Hay escenarios que no necesitan escenografía porque el propio entorno ya cuenta una historia. Cuando cae la tarde sobre la ladera de la montaña del Castillo y la brisa del Mediterráneo refresca las gradas, el Teatro Romano de Sagunto vuelve a cobrar la vida para la que fue diseñado hace dos milenios. Levantado en el siglo I d.C., en pleno apogeo de la antigua Saguntum, este coloso de la arquitectura clásica no es un mero monumento congelado en el tiempo, sino un espacio vivo que cada agosto acoge el latido de las artes escénicas contemporáneas.
Caminar por su cávea es pisar la historia del teatro ibérico. Aprovechando la inclinación natural de la montaña, los ingenieros romanos esculpieron un hemiciclo capaz de albergar a miles de espectadores con una acústica prodigiosa que aún hoy sorprende a intérpretes y músicos. Con el paso de los siglos, el recinto sobrevivió al abandono, a los avatares bélicos y a los cambios de época hasta ser declarado Monumento Nacional en 1896, convirtiéndose en el primer monumento protegido de España. Aquella distinción marcó el inicio de un largo camino de recuperación que culminaría décadas después con su restauración y la reinvención de su uso público.
Fue en la década de los 80 cuando el monumento recuperó definitivamente su vocación de ágora cultural con el nacimiento del festival Sagunt a Escena. Desde entonces, por sus tablas han pasado las figuras más grandes de la dramaturgia, la danza y la música internacional, atraídas por la magia casi mística de actuar al aire libre abrazados por piedras milenarias. La controversial intervención arquitectónica de los años noventa, lejos de apagar su magnetismo, dotó al espacio de la infraestructura técnica necesaria para acoger grandes montajes contemporáneos sin perder la perspectiva de su origen clásico.
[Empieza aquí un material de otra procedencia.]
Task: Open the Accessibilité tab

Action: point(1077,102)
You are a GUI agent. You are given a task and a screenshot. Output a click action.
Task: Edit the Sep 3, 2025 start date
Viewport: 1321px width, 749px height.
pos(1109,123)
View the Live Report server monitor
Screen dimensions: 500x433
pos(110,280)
En la actualidad, asistir a una representación en el Teatro Romano es una experiencia que trasciende lo puramente artístico. El ritual comienza con la subida a pie por las callejuelas del casco antiguo saguntino, donde el visitante deja atrás el ritmo de la ciudad para sumergirse en una atmósfera festiva. Una vez dentro, cuando la iluminación escénica resalta la textura de la piedra sobria y el cielo estrellado sirve de techo, el espectador comprende por qué no hay marco igual en toda la Comunitat Valenciana para disfrutar del arte bajo las estrellas.
En este 2026, el Teatro Romano vuelve a colocarse en el centro de las miradas como la joya de la corona del festival. Tras dos milenios acogiendo tragedias, comedias, versos y cantos, el coliseo saguntino demuestra una vez más que la mejor manera de honrar el patrimonio no es contemplarlo tras un cristal, sino habitarlo y dejar que la emoción del directo siga haciendo eco en su piedra centenaria.